Help me solve this sad mystery.

4/15-4/27: I installed ~1200 SF of 2×8 Select Structural Doug Fir Tongue & Groove on a timber-framed roof in Zone 2A. Kiln-dried to ~14% MC, finished with Rubio oil stain.

I used straps and a dead blow hammer to get the boards very tight — 1/16″ seams were 1/16″ too much for me. This was… not easy, to say the least. Rafters vary from 0″-40″ oc (pyramidal hip roof). (1-2) 3″ GRKs + (3) 3″ ring-shank nails at every bearing point.

4/27-5/15: We got tons of rain, often pouring through the still-tight seams.
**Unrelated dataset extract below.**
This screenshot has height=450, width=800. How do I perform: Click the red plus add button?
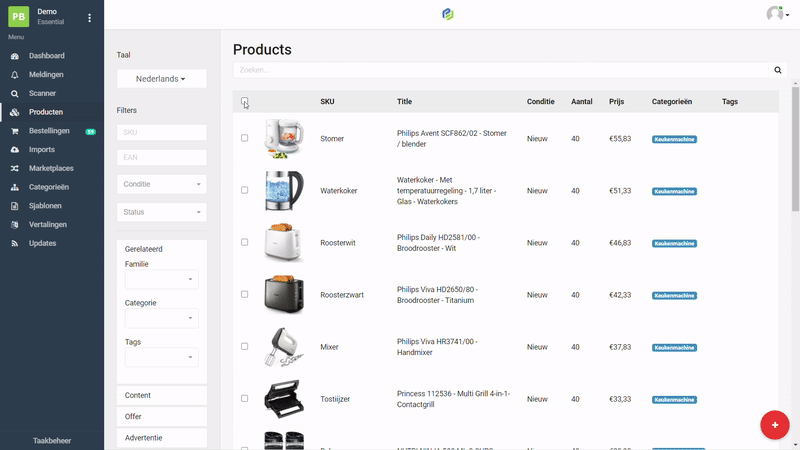coord(774,424)
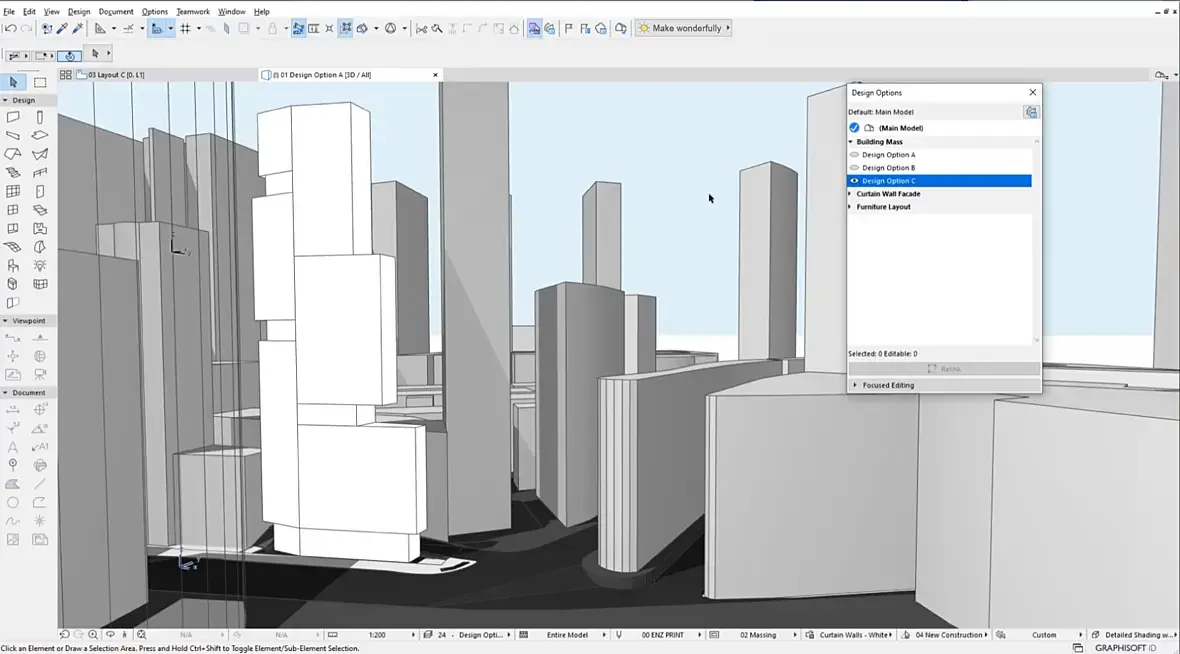The width and height of the screenshot is (1180, 654).
Task: Click the Grid snap toolbar icon
Action: 185,28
5/16-5/20: Solitex Adhero over entire roof. Building gets sheathing + Tyvek (air-sealed). I turn on (2) 1-ton portable/floor ACs, which depressurize the building significantly (hard to open the construction door), dehumidify it decently, and cool it not-much-at-all…

~6/10: Record heat wave begins. 103+ F for ~2+ weeks.
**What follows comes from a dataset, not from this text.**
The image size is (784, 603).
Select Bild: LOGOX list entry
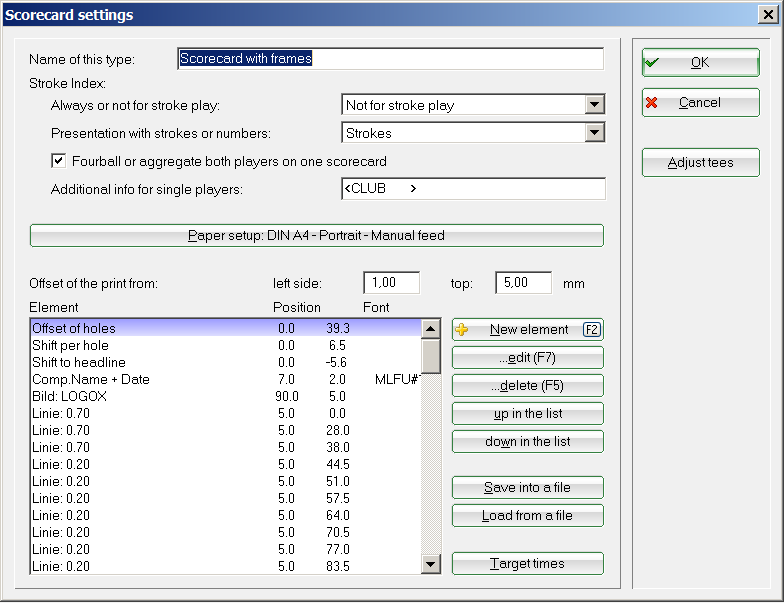70,396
6/19-6/28: I install polyiso + plywood + ice&water atop the Adhero. While checking for blowouts inside, I start to notice *massive* gaps everywhere in the T&G. Sometimes, I can see the entire tongue — that’s nearly half an inch. To say I am “crestfallen” or “sad” is a bit of an understatement… I’ve worked on this building for almost 3 years, and the ceiling (exposed rafters + T&G) is the defining visual trait. I cranked those flatbed-grade ratchet straps until they nearly broke.

This isn’t my first rodeo with T&G, timbers, or TX summer. I even did a similar building with No. 1 SYP T&G in this kind of heat with no issues, though we didn’t have rain. What did I do so wrong? Was it the weather, the floor AC’s? Is it gonna get worse if I don’t do X or Y? Thanks for any thoughts!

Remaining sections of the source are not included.